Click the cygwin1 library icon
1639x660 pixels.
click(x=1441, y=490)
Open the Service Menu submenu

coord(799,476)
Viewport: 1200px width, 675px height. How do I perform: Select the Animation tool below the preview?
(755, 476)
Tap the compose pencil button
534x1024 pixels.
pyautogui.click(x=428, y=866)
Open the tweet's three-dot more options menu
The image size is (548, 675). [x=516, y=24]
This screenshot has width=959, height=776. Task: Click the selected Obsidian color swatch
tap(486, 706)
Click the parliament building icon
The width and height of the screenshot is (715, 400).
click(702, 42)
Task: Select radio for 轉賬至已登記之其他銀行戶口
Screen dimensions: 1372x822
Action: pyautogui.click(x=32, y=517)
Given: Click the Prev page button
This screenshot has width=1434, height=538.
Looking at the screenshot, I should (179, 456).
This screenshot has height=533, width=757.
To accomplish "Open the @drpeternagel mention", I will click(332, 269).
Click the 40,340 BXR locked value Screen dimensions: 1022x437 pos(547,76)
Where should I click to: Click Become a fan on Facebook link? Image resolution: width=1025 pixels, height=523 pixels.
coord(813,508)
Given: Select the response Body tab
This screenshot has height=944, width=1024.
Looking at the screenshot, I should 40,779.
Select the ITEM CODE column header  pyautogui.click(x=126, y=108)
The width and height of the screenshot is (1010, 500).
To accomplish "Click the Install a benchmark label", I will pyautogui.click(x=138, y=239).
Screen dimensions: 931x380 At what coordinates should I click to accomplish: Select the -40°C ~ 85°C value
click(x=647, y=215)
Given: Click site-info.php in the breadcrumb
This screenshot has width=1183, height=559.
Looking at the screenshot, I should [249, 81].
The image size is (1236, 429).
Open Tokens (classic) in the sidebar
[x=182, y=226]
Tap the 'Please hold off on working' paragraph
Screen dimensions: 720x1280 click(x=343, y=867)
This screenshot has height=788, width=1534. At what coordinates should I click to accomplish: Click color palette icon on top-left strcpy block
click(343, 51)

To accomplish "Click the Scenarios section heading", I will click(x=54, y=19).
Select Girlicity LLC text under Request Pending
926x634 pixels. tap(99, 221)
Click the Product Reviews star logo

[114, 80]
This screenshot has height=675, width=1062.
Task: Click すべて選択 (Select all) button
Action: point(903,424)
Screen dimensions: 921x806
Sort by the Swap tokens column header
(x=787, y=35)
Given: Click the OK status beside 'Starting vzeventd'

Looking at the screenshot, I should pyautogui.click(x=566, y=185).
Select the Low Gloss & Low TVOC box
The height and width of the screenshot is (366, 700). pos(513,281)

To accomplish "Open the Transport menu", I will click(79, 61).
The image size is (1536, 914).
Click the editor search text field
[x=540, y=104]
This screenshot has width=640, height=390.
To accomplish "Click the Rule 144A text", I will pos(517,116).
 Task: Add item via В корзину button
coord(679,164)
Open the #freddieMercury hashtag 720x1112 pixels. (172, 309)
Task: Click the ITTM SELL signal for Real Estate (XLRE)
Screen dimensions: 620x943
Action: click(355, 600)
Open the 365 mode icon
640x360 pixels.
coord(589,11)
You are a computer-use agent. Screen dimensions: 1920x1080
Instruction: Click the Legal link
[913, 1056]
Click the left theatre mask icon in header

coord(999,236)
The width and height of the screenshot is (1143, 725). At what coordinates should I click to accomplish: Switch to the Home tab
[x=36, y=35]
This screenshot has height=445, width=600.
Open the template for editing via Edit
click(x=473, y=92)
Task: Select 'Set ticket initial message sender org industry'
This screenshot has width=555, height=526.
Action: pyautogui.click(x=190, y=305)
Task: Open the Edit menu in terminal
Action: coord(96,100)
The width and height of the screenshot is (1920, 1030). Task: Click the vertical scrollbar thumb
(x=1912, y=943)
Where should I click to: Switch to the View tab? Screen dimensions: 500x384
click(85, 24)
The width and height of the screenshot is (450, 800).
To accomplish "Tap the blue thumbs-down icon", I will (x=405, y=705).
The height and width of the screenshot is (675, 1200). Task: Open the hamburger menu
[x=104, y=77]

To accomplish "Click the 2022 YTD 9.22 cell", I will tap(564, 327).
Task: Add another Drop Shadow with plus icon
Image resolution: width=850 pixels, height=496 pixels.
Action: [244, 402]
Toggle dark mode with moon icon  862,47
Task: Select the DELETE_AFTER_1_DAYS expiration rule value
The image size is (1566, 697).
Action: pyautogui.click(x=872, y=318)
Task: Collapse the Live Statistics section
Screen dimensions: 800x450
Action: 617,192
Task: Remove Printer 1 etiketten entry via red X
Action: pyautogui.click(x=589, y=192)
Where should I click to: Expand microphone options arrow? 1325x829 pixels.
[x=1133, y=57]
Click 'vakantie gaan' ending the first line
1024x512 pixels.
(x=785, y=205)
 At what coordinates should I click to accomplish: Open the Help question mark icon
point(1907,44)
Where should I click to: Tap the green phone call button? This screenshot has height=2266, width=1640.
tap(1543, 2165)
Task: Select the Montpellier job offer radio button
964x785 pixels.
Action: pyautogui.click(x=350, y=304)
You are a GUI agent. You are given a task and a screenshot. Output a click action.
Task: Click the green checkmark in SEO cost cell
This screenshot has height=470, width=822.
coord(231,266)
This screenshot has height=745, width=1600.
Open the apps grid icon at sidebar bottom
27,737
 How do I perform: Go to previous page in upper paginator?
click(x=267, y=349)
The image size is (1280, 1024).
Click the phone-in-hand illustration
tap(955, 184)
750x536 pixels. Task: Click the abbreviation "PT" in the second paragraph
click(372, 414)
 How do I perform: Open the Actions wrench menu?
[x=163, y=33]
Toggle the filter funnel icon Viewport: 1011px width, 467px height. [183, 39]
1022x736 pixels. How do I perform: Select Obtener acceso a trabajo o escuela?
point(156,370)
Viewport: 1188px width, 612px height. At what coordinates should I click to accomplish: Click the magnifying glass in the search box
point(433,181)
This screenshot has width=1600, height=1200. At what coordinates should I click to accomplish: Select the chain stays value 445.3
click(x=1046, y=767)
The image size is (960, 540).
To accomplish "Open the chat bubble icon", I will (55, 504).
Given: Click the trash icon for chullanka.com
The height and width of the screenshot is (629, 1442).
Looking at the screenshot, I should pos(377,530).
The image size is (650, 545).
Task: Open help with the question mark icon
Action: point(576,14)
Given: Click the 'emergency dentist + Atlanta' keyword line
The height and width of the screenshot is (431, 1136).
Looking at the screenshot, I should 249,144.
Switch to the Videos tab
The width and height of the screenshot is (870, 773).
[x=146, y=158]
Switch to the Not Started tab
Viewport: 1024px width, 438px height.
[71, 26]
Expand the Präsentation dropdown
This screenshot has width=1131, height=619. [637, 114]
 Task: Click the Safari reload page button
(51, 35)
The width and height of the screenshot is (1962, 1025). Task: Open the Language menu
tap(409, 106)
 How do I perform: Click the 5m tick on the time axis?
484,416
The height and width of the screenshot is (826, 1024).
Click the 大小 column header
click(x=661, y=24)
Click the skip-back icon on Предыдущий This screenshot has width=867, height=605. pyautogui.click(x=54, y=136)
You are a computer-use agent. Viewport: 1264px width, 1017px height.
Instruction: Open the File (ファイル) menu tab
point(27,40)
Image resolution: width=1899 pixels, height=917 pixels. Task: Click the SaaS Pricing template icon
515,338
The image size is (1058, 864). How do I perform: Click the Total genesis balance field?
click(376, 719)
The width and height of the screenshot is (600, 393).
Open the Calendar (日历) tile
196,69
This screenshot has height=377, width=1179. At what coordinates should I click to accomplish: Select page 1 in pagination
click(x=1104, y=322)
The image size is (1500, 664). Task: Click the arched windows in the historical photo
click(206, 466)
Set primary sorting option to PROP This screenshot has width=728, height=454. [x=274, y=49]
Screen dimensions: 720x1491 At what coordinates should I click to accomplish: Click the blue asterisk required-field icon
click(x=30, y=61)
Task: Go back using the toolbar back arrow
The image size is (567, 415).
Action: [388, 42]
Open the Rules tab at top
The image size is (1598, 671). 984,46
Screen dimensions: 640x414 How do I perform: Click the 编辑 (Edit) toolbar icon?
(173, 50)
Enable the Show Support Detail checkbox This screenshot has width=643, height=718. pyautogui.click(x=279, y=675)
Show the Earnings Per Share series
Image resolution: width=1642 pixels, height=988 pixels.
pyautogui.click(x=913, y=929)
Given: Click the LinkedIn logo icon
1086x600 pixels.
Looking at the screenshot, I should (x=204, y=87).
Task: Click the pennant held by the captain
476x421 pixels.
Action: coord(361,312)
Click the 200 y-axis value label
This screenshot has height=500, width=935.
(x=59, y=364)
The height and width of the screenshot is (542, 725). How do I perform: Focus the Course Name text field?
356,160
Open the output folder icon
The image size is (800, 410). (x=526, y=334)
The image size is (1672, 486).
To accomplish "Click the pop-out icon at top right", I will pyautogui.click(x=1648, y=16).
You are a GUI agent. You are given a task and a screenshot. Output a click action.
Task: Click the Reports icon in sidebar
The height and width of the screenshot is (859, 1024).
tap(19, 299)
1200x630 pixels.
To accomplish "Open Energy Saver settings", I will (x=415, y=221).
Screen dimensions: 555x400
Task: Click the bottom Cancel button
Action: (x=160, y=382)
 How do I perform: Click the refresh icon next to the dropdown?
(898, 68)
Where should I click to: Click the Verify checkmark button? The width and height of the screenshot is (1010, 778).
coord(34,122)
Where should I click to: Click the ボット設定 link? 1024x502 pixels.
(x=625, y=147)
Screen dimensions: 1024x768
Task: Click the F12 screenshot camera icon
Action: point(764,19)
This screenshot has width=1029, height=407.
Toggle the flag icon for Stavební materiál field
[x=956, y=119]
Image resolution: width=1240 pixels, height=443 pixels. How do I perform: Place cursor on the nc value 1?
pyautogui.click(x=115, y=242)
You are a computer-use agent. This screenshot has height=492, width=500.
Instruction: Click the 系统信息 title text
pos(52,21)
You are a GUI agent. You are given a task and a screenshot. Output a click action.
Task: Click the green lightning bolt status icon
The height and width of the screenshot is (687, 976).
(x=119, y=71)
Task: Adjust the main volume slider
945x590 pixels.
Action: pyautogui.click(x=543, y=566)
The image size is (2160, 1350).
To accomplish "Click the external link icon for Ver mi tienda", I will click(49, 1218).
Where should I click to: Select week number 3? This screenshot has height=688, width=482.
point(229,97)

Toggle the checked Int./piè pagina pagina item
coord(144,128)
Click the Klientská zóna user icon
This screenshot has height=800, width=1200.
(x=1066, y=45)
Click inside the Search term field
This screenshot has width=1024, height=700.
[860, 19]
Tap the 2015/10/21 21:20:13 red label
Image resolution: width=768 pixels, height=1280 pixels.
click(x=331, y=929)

----------------

▶ _WHAT TO PRODUCE_:
Identify the lines in the entries above that contain "computer", then copy them out.

▶ _ANSWER TO THIS EXERCISE_:
You are a computer-use agent. Screen dimensions: 1920x1080
You are a computer-use agent. Viewport: 1264px width, 1017px height.
You are a computer-use agent. This screenshot has height=492, width=500.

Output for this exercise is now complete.